**Input for this task**
■ ■ ■ ■

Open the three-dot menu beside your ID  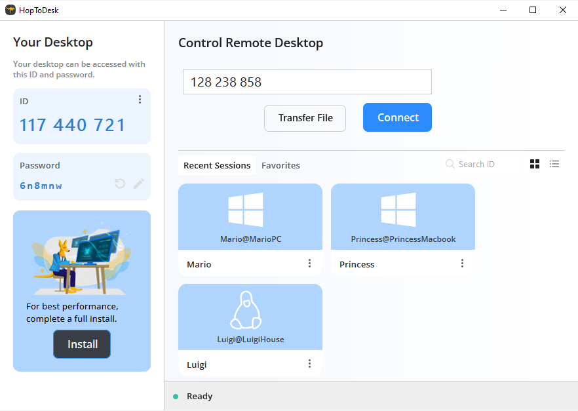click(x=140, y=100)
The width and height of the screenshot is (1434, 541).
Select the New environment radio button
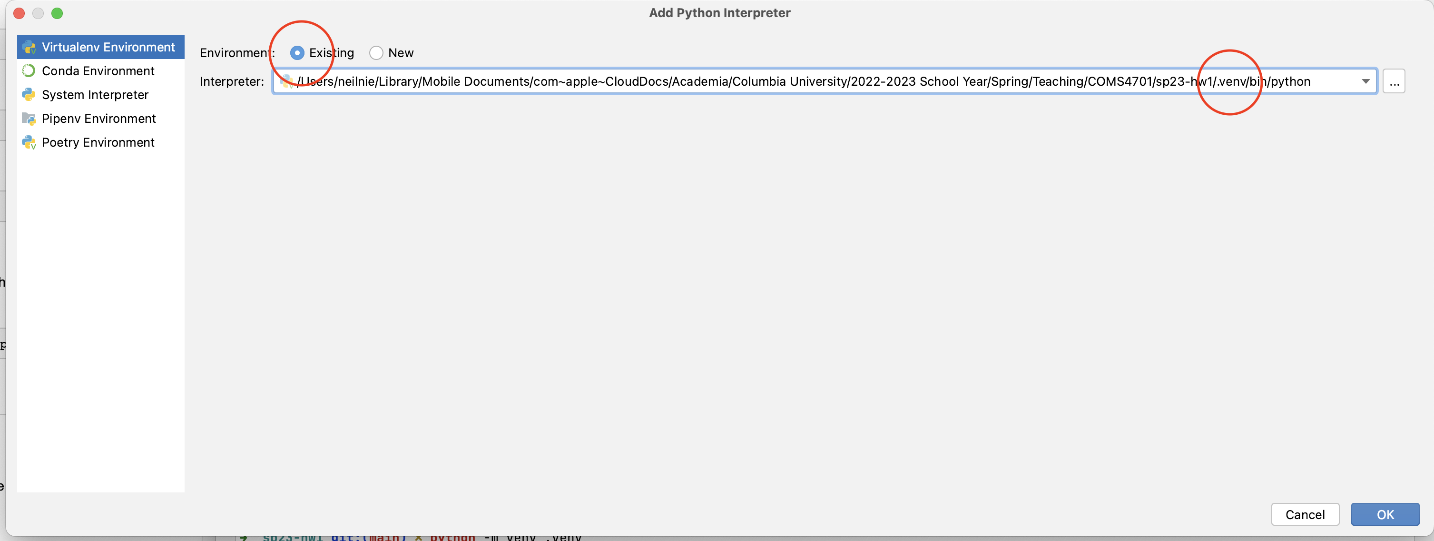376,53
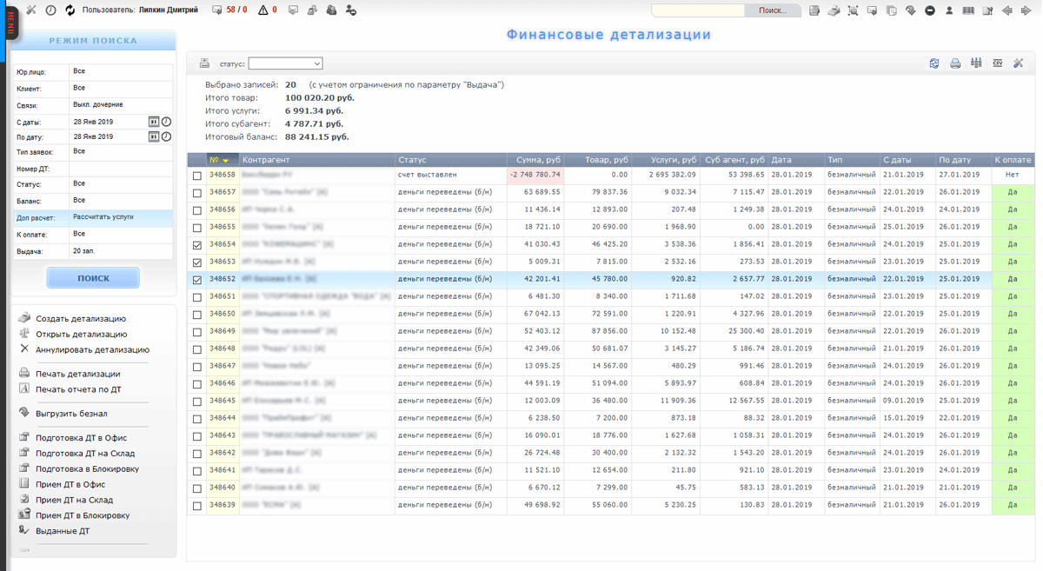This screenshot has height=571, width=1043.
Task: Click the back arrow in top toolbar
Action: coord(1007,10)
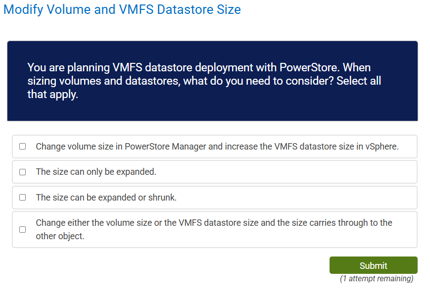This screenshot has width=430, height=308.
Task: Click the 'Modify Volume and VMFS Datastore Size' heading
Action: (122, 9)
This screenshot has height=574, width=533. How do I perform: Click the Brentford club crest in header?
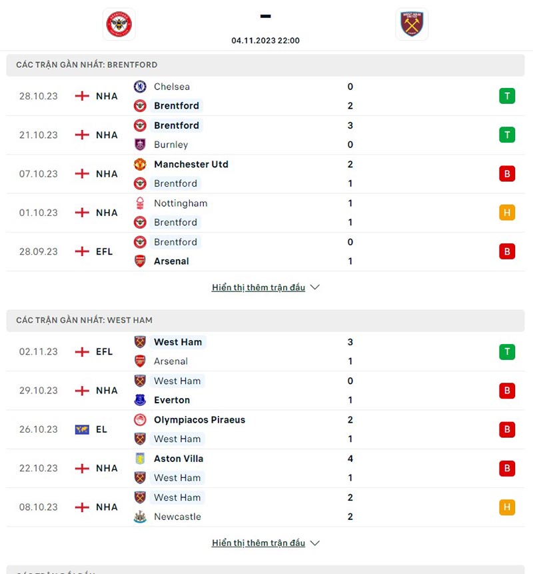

■ ■ ■ ■

Rewrite the lines from the one containing "The width and" through the one containing "Action: (122, 9)", inclusive, as a numbered list with blank lines omitted. Leave the pictures out.

1. The width and height of the screenshot is (1434, 541).
2. Select the New environment radio button
3. 376,53
4. This screenshot has height=571, width=1043.
5. Task: Click the back arrow in top toolbar
6. Action: coord(1007,10)
7. This screenshot has width=430, height=308.
8. Task: Click the 'Modify Volume and VMFS Datastore Size' heading
9. Action: (122, 9)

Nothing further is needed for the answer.